### TASK STATEMENT
Leave out all pictures. Extract exactly the lines from the one containing "The height and width of the screenshot is (500, 393)." through the end of the data.
── RECORDED DATA
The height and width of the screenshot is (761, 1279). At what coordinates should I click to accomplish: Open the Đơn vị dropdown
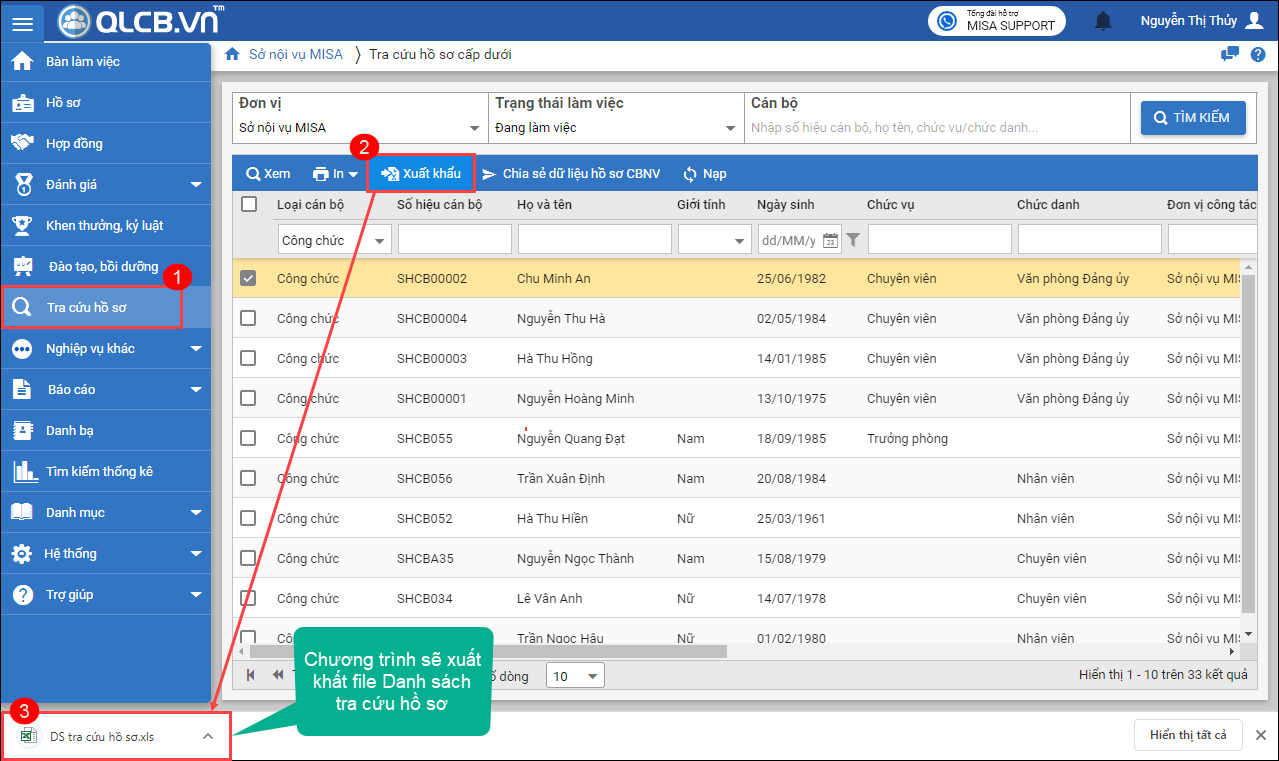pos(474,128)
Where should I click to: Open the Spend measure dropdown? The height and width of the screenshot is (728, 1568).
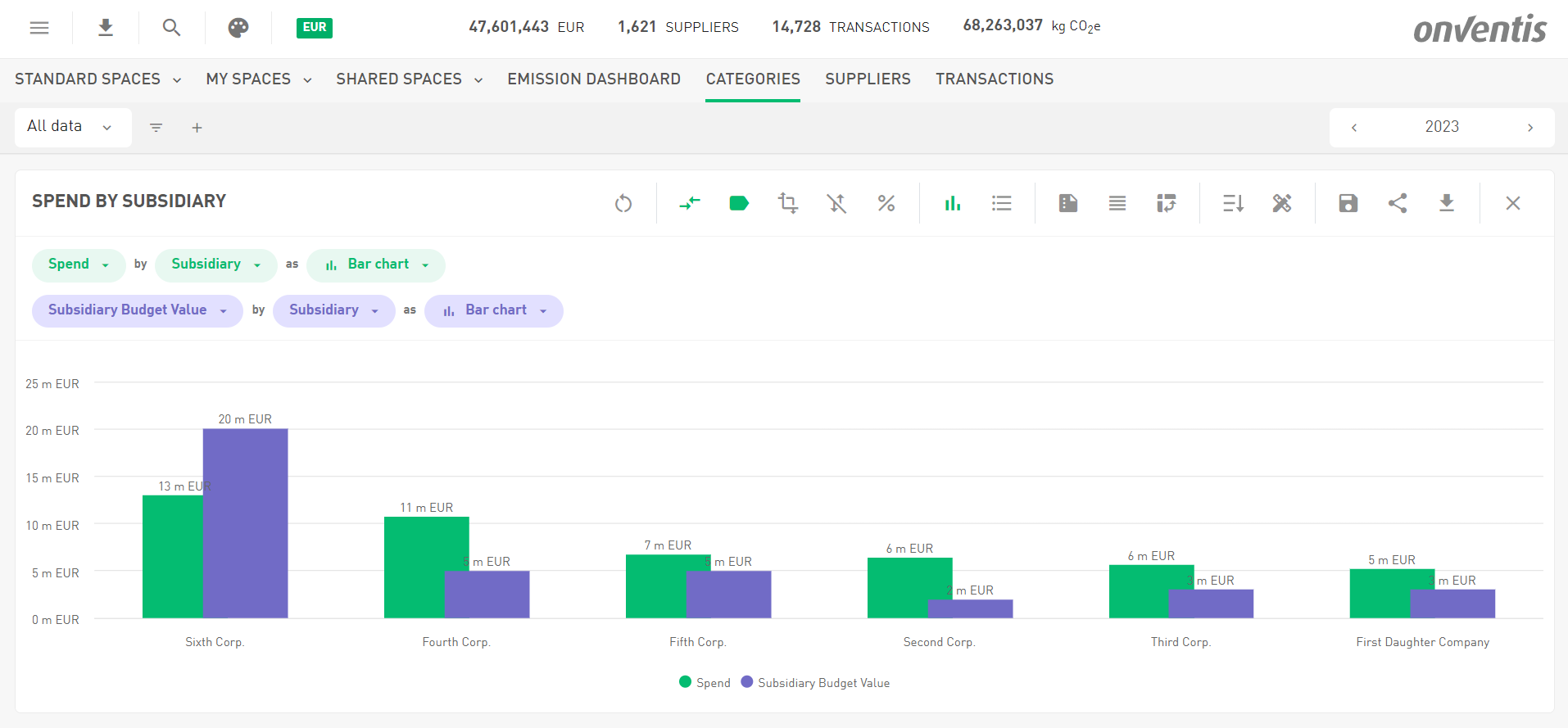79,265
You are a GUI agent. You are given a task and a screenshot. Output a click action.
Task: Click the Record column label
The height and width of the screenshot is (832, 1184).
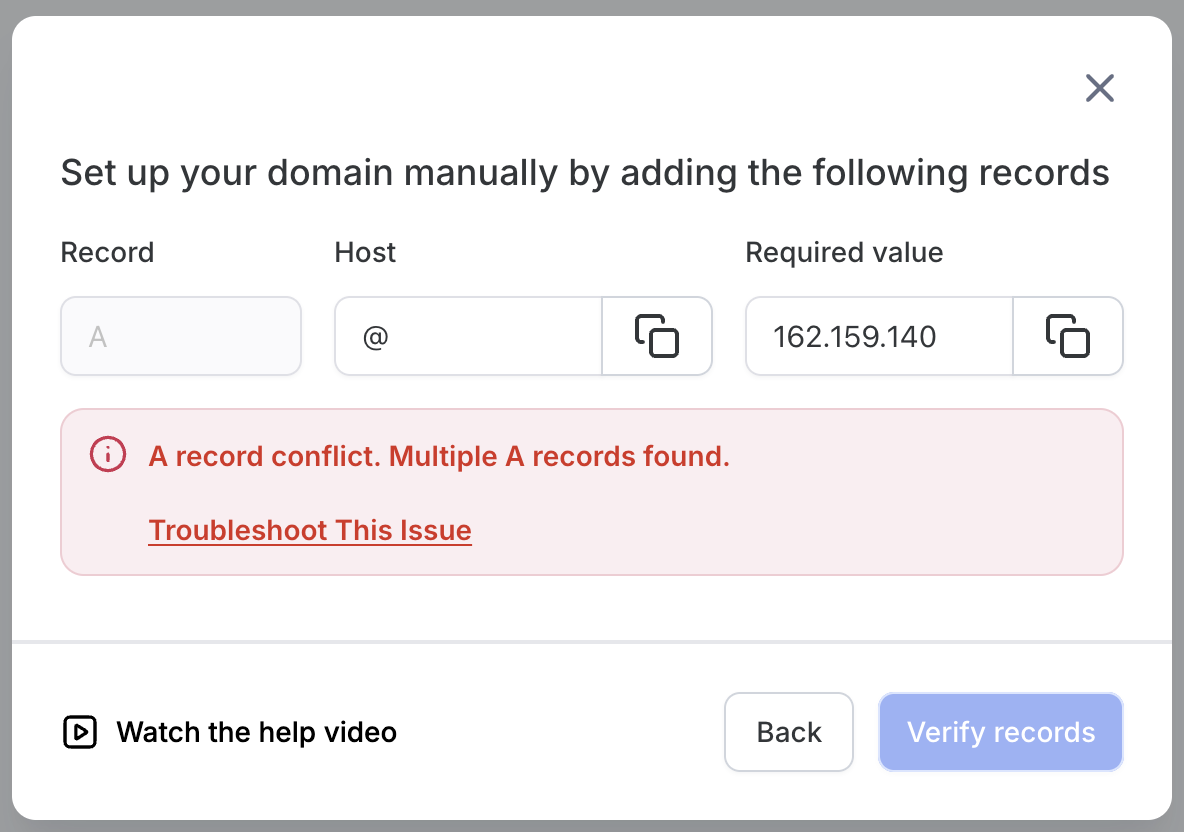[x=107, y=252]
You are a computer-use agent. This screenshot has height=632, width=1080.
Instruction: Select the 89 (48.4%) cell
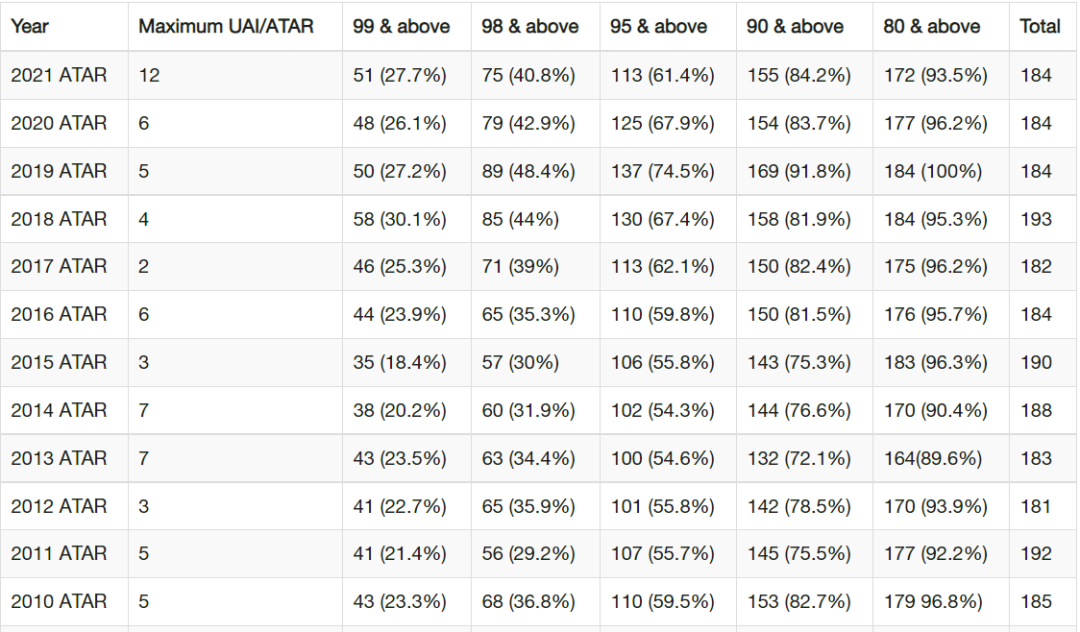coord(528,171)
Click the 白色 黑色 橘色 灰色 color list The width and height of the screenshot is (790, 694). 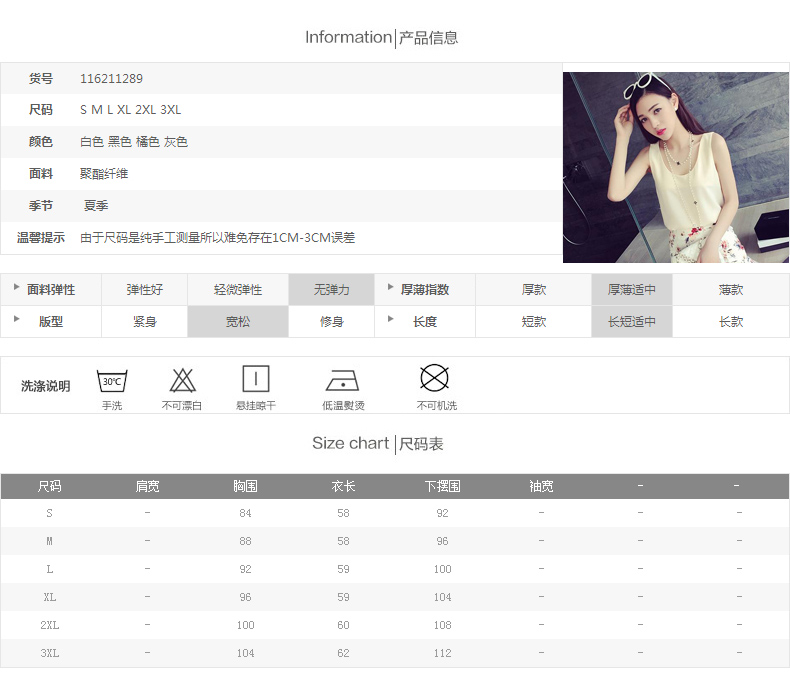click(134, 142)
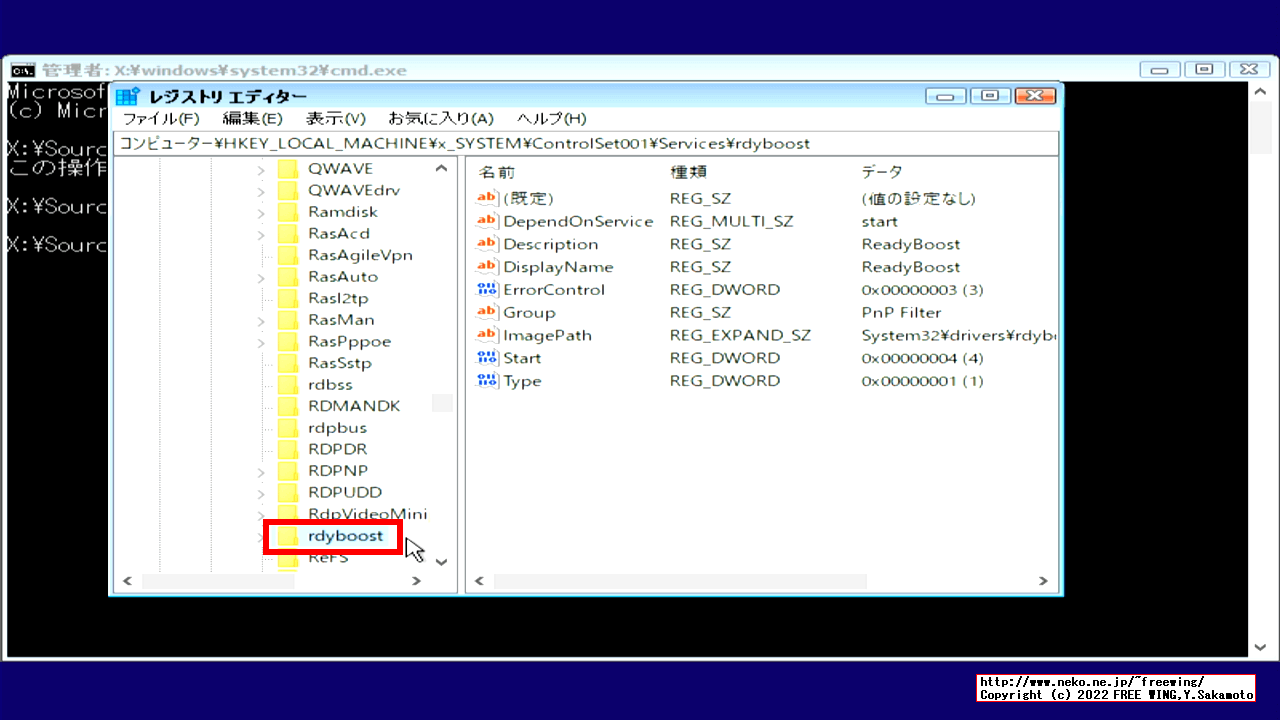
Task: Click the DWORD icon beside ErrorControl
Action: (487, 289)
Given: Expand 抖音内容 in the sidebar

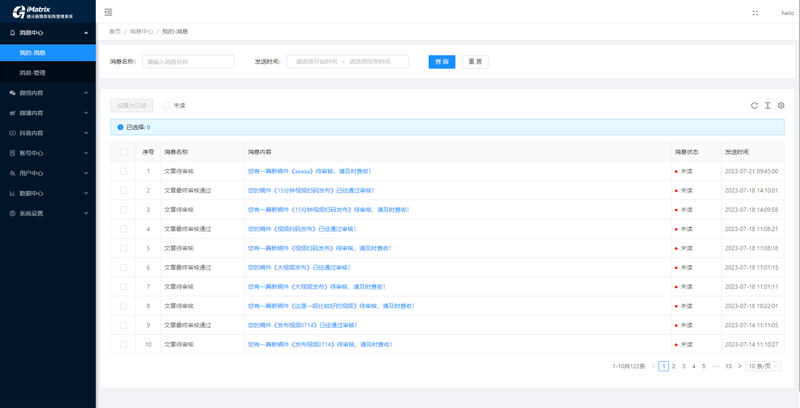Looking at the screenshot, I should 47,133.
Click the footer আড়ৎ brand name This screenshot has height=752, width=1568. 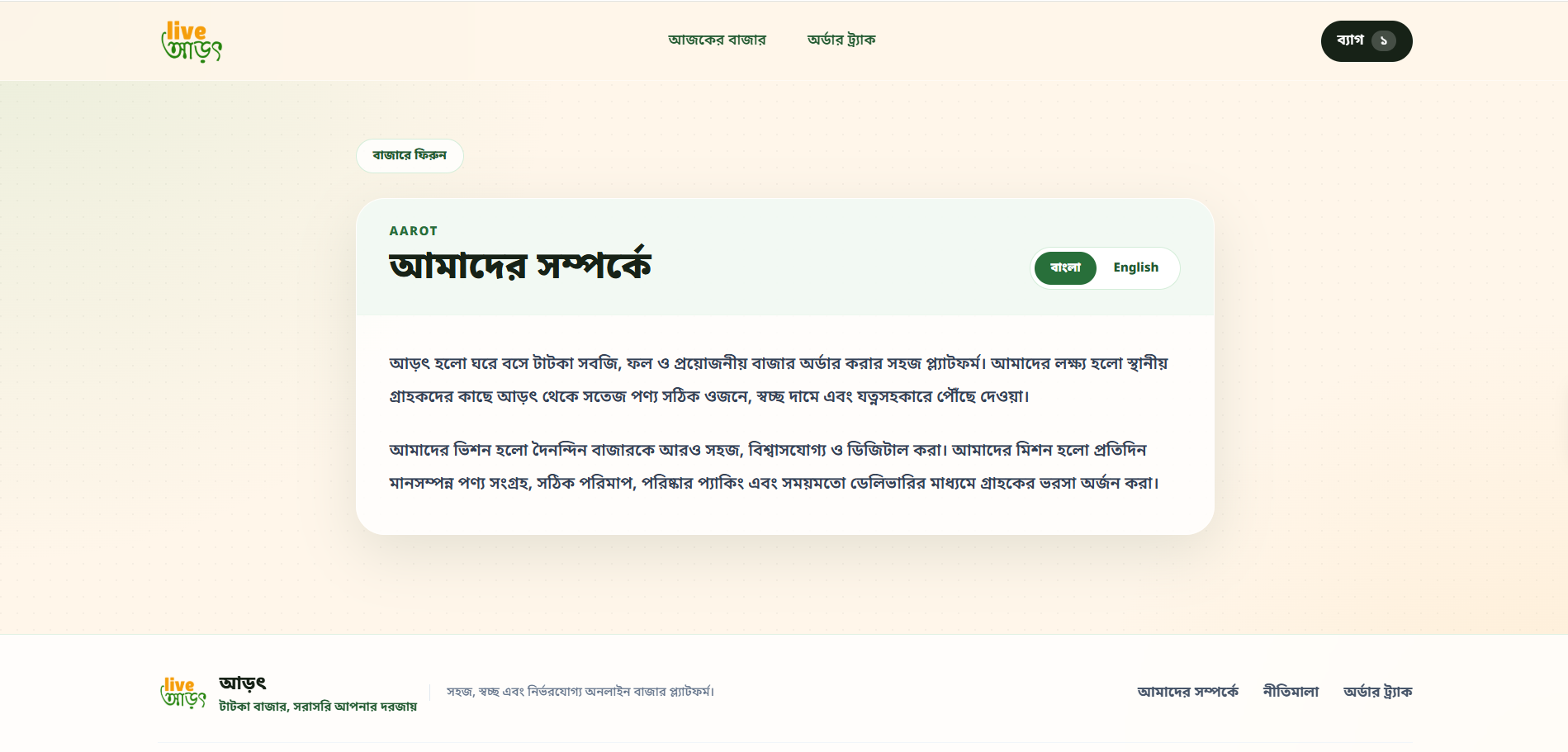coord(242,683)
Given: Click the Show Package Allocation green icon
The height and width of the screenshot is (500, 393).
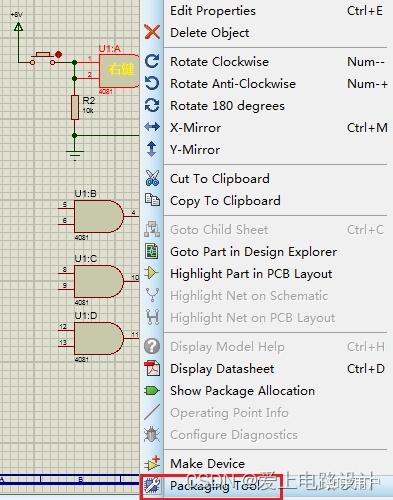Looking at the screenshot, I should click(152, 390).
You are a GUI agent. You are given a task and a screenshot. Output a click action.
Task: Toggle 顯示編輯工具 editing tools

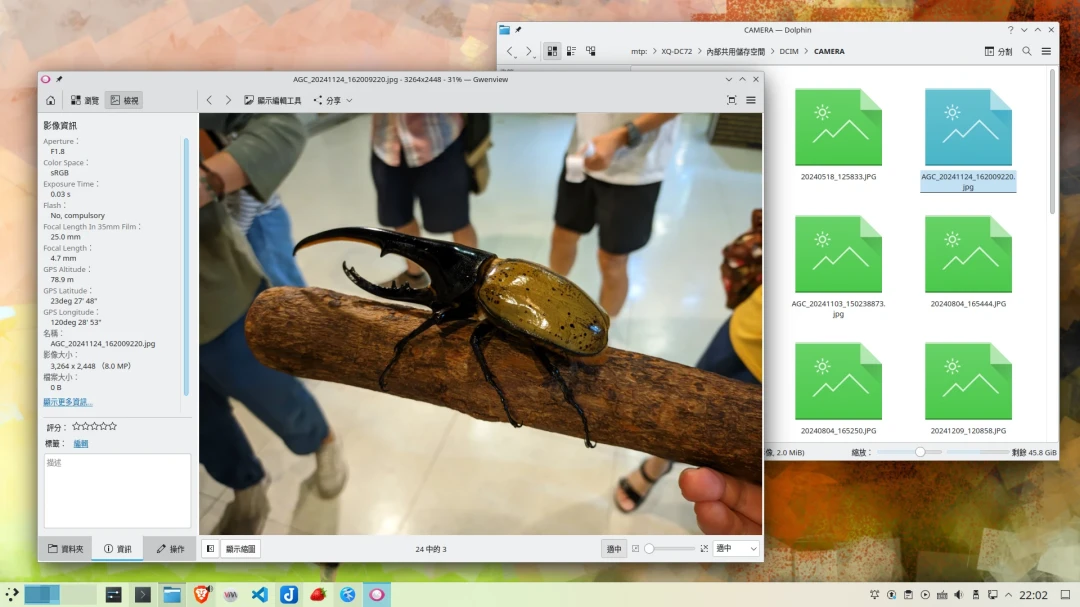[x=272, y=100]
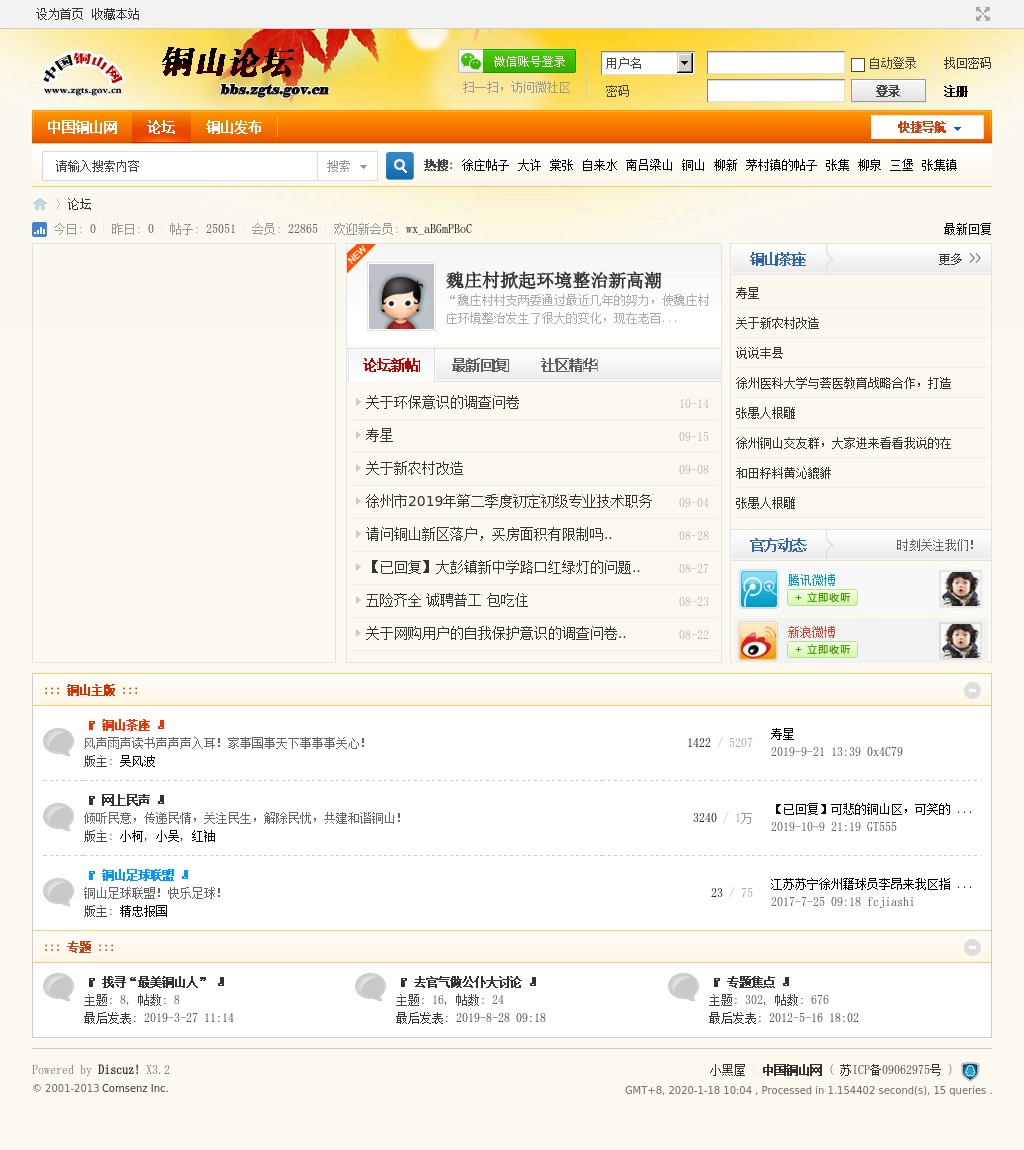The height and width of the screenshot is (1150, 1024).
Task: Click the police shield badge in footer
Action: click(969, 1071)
────
### TASK SOLUTION
The height and width of the screenshot is (500, 393).
Looking at the screenshot, I should click(152, 390).
You are a GUI agent. You are given a task and a screenshot. Output a click action.
Task: Toggle 顯示編輯工具 editing tools

[x=272, y=100]
The height and width of the screenshot is (1150, 1024).
Task: Click the police shield badge in footer
Action: click(969, 1071)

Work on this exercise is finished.